Mairead wanted to wear a certain outfit for the funeral and I was shocked ... Then she asked: 'Will it be all right for the after-party?'
Sharon Russell, family friend
The Philpotts went on to play the role of the devastated parents at an emotional press conference they called about the fire - which they were responsible for all along.
But while their friends were shocked at having been "conned", they admitted that they had always been wary of Mick Philpott in particular.
"I thought the way he lived was bizarre," Sharon said, as her own husband revealed he would never leave her alone in a room with Philpott.
"He was a very controlling person towards (his girlfriend) Lisa and (his wife) Mairead. He thought they were his property - he didn't see Mairead as his wife."
Former MP Ann Widdecombe backed up that view, based on her personal experience of meeting Philpott when she filmed a documentary about her bid to get him off benefits and into work.
She had been appalled by the way casual way in which he described the living arrangements and how he "serviced" his wife and live-in girlfriend on alternate nights in a caravan beside the house.
"He would address them as 'bitch'," she said. "You know: 'Come here, bitch. Do this, bitch.' Indeed, he tried that on with me a couple of times, addressing me in the same way."

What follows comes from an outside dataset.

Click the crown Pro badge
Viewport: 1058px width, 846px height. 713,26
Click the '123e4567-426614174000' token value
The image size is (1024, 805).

He was having a child a year by each woman - I don't think I pass too harsh a judgement by saying what he thought he was producing were meal tickets.
Mick and Mairead Philpott and co-conspirator Paul Mosley are now due to be sentenced on Thursday, after the judge suspended proceedings at Nottingham Crown Court on Wednesday.
It comes after a jury took eight hours to return guilty verdicts against their charges for the manslaughter of Jayden (5), Jesse (6), Jack (8), John (9) Jade (10), and Duwayne (13).
Former Met Chief Superintendent Sue Hill explained to This Morning that it would have been an extremely difficult case for Derbyshire Police, who investigated the blaze.
"From the very beginning, they had suspicions. Which we all did when we watched that press conference ..." she said.
"But it's all right having that suspicion - you've got to nail that in court."
For those six little children, justice has been served.
Sue Hill, former Met Chief Superintendent
Tellingly, a photograph of the press conference held by the Philpotts showed Assistant Chief Constable Steve Cotterill with a look of obvious disbelief at the dry-eyed "performance".
Criminologist David Wilson also knew straight away that something wasn't adding up.
"I didn't know who Mick Philpott was, I simply happened to watch the press conference live and, within a matter of seconds, I was going: 'Oh gosh, this man is lying'," he said.
"This is a man who believes his can manipulate his public image."
Sue Hill said the case had been devastating for the emergency services who dealt with the aftermath of the blaze, and for the community who rallied round the family.
"Those two men who tried to save their lives, they've got a very clean conscience. They were amazing," she added, of the neighbours who actually apologised to the Philpotts for having failed in their desperate efforts to save their children.
"They did everything for those little mites to try to save them."